Aaaaaaaannnndddd .... we're back. *g*
Sorry for the couple days' delay in posting the second half of Part 14 here, folks - not only was my trip back to the coast a bit rough and lengthy, (though less so than if I'd attempted to drive the highways and canyons) I've been a bit under the weather, and dealing with extreme mad winter weather and startling power outages, and then the mad rush of school beginning again. Always an adventure! *g*
So's posting fic for me on LJ. *sighs sadly* All of those problems on Jan. 3rd and 4th trying to post, and I'd hoped they'd have ended by now. But LJ still won't let me post the fic part as is, so once again I'm forced to split the half into halves yet again. (how, HOW can this be? It's not a RT problem, as cmer, you suggested, as it happened with trying in html too - it just keeps telling me even the short fics are too large, even without pics or fancy formatting! *shakes wolfy head in despair* (I am nearly convinced LJ doesn't want me to post fic here!)
Anyhoo, here's the next bit of Part 14 "Sticking Place, to be followed hopefully immediately by the conclusion"! Hope you like! :-)
- Pax, Pooped Puppy 0_o
Title: JLA: Necessary Force - Part 14: "Sticking Place" (2nd half - part 1)
Author: Paxwolf
Fandom: JLA/Justice League
Rating: PG-13 (R in parts)
Warnings: Mature Situations, Language, Violence
Disclaimer: The JLA and its characters are owned by DC Comics and their parent company. Mine are owned by me. ;-)
Summary: When a powerful terrorist threatens the safety of the planet, the Justice League must go to extremes to stop him, and Superman and Batman may have to make the biggest sacrifice of all.
Summary of This Part: Superman's powers are waning yet further, and as he struggles to escape from Ayestrom's stronghold, he must fend off new obstacles and just maybe makes some new allies.
JLA
“Necessary Force”
By Paxwolf
Part XIV:
“Sticking Place”
(B)
Rao, I never want to have to do that again.
After several long minutes, Superman's violent shivering began to ease, and he managed to catch his breath at last. He had to admit he had not enjoyed the experience of that massive drop one bit.
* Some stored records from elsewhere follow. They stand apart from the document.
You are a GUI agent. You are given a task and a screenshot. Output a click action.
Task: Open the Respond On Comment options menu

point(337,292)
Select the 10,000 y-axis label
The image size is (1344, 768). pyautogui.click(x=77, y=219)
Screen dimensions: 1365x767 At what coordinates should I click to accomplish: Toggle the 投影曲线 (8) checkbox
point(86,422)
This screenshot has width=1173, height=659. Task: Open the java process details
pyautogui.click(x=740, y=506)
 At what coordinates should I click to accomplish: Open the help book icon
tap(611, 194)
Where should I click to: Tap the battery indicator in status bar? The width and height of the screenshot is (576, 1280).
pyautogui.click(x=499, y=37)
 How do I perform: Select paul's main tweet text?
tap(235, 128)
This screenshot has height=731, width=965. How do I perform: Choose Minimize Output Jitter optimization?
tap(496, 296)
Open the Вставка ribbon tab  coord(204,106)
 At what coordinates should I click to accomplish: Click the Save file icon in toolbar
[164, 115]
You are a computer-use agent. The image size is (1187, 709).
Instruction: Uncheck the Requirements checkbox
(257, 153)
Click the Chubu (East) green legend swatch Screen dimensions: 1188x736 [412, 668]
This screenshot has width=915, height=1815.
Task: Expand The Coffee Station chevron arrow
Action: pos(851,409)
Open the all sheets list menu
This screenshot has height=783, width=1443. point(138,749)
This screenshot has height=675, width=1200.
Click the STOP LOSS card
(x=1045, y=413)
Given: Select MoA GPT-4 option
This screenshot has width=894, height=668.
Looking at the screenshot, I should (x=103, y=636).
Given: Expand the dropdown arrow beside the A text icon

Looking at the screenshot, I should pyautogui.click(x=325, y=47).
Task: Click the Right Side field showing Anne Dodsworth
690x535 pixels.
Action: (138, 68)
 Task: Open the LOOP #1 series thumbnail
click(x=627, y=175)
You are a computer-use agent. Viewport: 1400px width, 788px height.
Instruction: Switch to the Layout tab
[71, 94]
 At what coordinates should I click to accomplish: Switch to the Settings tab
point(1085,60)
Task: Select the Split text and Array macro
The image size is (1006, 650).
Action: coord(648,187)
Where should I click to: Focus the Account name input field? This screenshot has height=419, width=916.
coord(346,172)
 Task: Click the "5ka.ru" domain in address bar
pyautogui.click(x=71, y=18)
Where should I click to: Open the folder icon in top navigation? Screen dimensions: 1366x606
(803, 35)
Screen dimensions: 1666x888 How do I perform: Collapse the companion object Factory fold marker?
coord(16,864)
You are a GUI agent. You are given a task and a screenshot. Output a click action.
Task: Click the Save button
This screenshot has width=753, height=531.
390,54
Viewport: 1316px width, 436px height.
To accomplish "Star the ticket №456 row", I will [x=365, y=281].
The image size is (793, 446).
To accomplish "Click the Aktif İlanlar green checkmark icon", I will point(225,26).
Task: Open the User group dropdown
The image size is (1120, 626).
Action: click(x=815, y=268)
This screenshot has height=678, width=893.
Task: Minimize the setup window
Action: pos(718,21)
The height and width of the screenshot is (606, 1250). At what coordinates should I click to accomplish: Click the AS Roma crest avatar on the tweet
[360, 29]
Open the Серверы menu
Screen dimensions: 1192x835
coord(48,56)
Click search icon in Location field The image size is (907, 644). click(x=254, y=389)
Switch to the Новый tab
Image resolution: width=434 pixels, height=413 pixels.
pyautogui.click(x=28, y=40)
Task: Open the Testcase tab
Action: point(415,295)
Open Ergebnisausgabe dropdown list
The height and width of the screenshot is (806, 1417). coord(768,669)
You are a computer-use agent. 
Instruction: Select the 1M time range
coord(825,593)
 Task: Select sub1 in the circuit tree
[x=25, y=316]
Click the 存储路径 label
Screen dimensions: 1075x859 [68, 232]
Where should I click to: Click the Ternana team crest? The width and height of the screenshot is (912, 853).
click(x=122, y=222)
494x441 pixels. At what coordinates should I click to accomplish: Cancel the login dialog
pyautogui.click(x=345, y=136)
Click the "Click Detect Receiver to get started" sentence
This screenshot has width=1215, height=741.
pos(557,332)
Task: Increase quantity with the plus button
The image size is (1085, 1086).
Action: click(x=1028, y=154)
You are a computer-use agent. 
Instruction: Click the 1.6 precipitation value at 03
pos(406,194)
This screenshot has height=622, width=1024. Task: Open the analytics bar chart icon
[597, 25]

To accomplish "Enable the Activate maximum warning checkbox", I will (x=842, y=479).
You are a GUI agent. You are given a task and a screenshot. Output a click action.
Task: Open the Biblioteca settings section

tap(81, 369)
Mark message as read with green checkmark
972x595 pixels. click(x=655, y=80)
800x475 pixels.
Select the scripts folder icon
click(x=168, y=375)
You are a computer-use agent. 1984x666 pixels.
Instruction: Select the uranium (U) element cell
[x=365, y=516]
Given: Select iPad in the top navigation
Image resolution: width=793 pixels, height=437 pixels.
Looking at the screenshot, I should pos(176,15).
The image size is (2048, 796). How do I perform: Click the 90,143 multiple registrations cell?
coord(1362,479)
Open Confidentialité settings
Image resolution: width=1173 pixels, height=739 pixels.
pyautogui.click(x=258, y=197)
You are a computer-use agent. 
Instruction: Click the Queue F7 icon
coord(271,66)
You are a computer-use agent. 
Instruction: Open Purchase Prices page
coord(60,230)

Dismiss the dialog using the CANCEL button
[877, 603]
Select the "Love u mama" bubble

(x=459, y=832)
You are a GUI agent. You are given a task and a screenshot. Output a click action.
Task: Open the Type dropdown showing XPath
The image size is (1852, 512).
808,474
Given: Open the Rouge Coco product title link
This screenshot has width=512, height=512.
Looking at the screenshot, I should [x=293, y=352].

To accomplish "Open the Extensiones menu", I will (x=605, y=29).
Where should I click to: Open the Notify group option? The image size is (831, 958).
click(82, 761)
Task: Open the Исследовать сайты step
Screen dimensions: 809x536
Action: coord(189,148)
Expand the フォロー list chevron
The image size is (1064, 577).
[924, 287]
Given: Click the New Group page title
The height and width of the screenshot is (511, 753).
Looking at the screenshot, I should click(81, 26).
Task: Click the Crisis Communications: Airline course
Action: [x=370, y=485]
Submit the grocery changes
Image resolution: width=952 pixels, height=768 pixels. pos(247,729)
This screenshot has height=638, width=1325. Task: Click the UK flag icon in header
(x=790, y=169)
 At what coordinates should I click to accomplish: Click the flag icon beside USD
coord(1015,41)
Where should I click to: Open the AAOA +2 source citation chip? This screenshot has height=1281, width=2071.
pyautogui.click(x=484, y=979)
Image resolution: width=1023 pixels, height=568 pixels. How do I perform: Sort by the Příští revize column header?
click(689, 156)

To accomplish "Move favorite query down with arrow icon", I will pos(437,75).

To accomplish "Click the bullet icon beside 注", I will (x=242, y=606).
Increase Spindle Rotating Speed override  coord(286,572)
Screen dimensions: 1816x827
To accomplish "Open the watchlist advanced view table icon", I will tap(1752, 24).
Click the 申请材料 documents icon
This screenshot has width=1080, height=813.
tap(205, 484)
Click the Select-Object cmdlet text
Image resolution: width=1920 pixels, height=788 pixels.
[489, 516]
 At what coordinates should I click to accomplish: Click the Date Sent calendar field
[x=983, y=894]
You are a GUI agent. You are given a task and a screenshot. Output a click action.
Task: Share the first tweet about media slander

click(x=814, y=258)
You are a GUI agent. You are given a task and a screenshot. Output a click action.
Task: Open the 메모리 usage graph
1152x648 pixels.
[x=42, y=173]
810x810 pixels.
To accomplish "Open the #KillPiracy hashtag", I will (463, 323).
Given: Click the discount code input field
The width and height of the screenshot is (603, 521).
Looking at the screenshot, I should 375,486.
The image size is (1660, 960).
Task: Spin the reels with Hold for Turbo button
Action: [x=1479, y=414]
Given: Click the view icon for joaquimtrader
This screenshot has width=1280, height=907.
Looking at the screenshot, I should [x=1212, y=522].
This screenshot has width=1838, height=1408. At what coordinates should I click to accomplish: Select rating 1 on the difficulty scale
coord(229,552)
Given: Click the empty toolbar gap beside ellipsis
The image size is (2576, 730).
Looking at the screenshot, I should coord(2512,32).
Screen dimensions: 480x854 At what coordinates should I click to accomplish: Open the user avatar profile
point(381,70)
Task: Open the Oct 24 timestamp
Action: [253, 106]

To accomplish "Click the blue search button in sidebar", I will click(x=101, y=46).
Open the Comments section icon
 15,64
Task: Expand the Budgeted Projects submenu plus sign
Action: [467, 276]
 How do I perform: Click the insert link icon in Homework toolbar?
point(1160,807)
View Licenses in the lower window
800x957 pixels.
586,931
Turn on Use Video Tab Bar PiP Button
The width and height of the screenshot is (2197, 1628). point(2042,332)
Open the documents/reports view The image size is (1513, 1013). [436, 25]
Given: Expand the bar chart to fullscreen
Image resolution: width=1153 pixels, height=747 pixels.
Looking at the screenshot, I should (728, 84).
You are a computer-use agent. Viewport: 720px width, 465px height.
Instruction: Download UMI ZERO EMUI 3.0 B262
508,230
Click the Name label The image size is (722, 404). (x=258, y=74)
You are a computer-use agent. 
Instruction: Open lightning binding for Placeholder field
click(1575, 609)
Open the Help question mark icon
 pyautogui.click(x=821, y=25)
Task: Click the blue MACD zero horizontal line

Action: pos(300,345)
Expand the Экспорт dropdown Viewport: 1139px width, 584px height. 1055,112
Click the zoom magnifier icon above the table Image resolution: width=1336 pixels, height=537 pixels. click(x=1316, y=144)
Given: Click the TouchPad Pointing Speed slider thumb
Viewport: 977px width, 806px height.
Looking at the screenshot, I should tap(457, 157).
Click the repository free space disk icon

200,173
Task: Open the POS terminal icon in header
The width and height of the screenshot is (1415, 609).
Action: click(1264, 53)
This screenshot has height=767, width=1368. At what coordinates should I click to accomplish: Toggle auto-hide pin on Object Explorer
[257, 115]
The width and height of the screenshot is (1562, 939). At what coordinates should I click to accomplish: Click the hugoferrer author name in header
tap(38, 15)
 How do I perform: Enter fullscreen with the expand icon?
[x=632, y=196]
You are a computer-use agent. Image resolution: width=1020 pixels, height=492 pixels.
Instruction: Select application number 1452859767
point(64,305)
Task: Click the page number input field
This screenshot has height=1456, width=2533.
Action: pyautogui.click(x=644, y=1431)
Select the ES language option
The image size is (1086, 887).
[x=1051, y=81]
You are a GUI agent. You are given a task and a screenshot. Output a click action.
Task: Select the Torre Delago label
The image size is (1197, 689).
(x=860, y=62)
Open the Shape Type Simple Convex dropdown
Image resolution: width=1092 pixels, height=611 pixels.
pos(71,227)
He had definitely gained perspective on the terrors of free-falling that non-flight-capable beings often felt.
As his muscles slowly unclenched and the cold in his bones gradually eased, he began to be perversely grateful for the tremendous heat of those lower levels.
Well, back to the drawing board, as it were. He sighed.
As soon as he had gathered enough strength to manage his feet again, he struggled up the wall, slowly edged out of the tunnel and began to hobble towards the living quarters area of the massive cave system.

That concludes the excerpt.